Steve Bellovin (smbresearch.att.com)
Wed, 27 Jan 1999 15:37:20 -0500


Personally, I call it the DMZ network, regardless of whether it's in
between two firewall components or hanging off a third interface on a single
firewall. I'll make sure that that's clear in the second edition of
the book....

Conceptually, the DMZ is a partially-protected zone -- not exposed to
the full fury of the Internet, but not fully behind the firewall.
The point, in general, is not to protect the service hosts -- they
should be capable of protecting themselves; see below -- but to allow
the inside firewall component to make certain assumptions about the
impossibility of outsiders forging DMZ addresses. That in turn allows
more stringent access controls through the inside component.

Why, then, did we use two components with a net between them? In ancient
times, when we chiseled our own firewalls out of stone tablets, a UNIX
box, and a pair of routers, there wasn't a lot of choice. A three-headed
firewall has three possible communication paths to worry about, and
very often the difficulty of applying rules to a path, as opposed to
an interface. A modern firewall box *may* be able to do better, in which
case there's really no reason to buy an extra box.

Earlier, I asserted that service hosts should be able to protect themselves.
To a first approximation, and even to a second, that's obvious -- they
exist to provide a very limited set of functions, either to the outside
or to the inside. By definition, services offered to the outside must be
robust in the face of attack.

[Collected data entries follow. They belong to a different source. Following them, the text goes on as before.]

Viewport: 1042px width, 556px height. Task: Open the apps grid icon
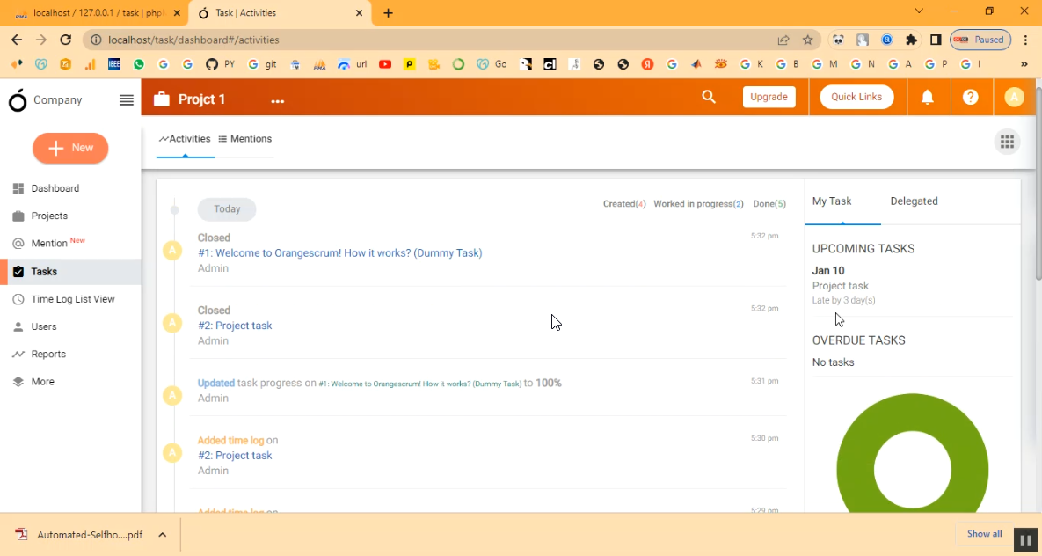pyautogui.click(x=1007, y=142)
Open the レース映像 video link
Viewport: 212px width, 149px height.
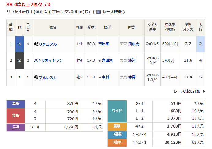point(112,12)
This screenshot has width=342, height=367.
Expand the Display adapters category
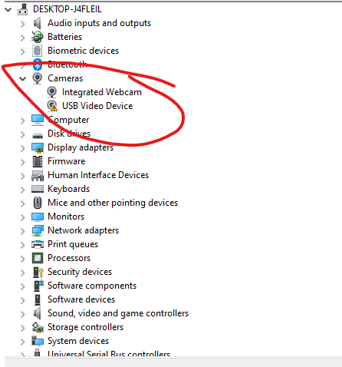coord(23,148)
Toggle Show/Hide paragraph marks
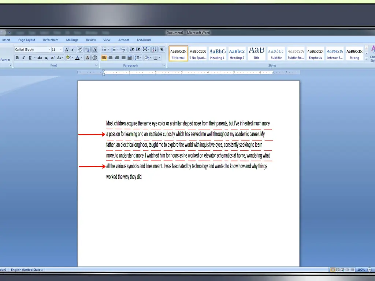 click(161, 49)
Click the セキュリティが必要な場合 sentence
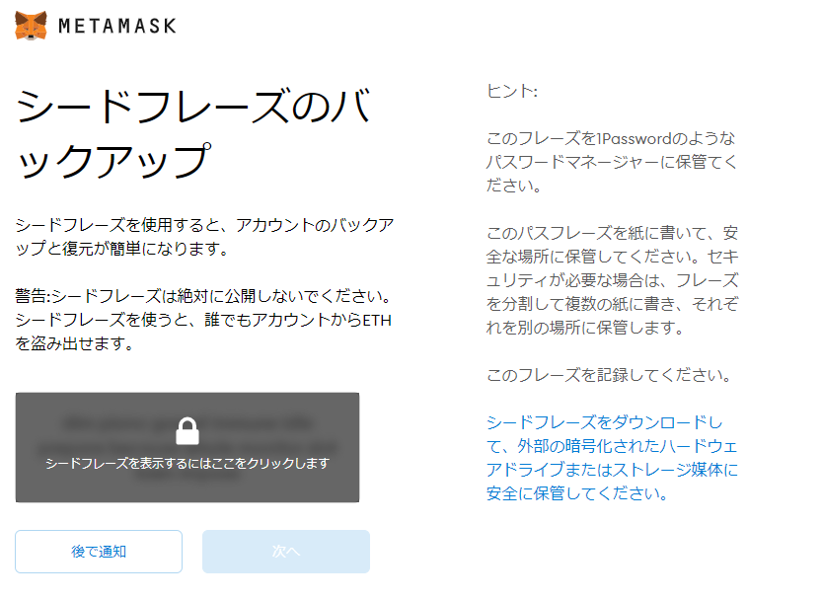 (x=612, y=292)

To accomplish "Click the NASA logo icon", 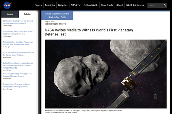I will pyautogui.click(x=7, y=5).
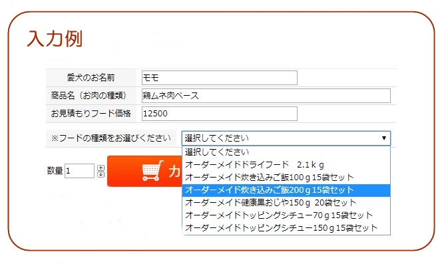
Task: Click the 入力例 heading text
Action: coord(55,39)
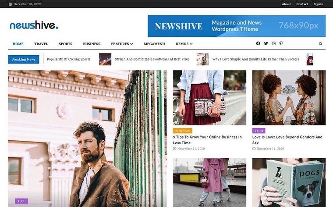
Task: Open the Instagram social icon
Action: click(273, 44)
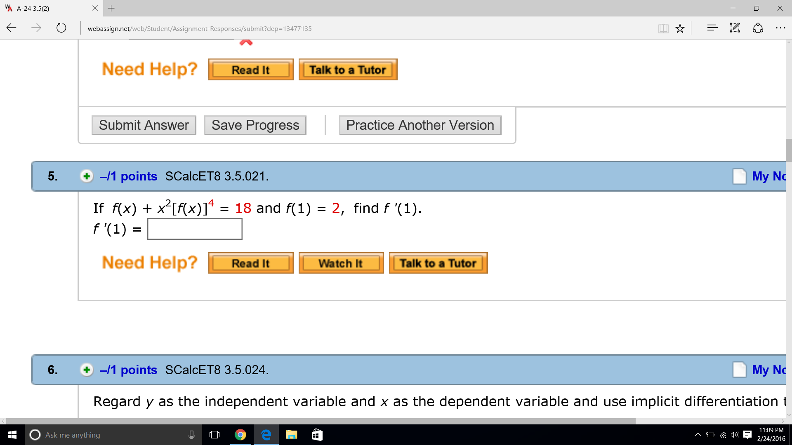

And at this point, services offered to the
inside can and should be cryptographically authenticated. If nothing
else, you can use ssh for adminisitrative access.

That said, there may be some denial-of-service attacks that can be launched
on the inside-only ports, such as bogus cryptographic authentication
requests -- win or lose, those can be quite expensive. A firewall may be able
to deflect that sort of problem. Or you may be constrained to run some
sort of system where you can't turn everything off, probably because the
vendor was quite certain no one would ever want to, and either built the
system in such a way that you can't do it, or never told you how to in the
first place. In principle, though, service hosts don't need to be protected.
Firewalls are not needed to protect a very small number of specialized
machines; rather, they're designed to protect a large number of general-
purpose machines. And given that, the purpose of the DMZ is to allow
greater assurance about which machines can even attempt to contact the
inside.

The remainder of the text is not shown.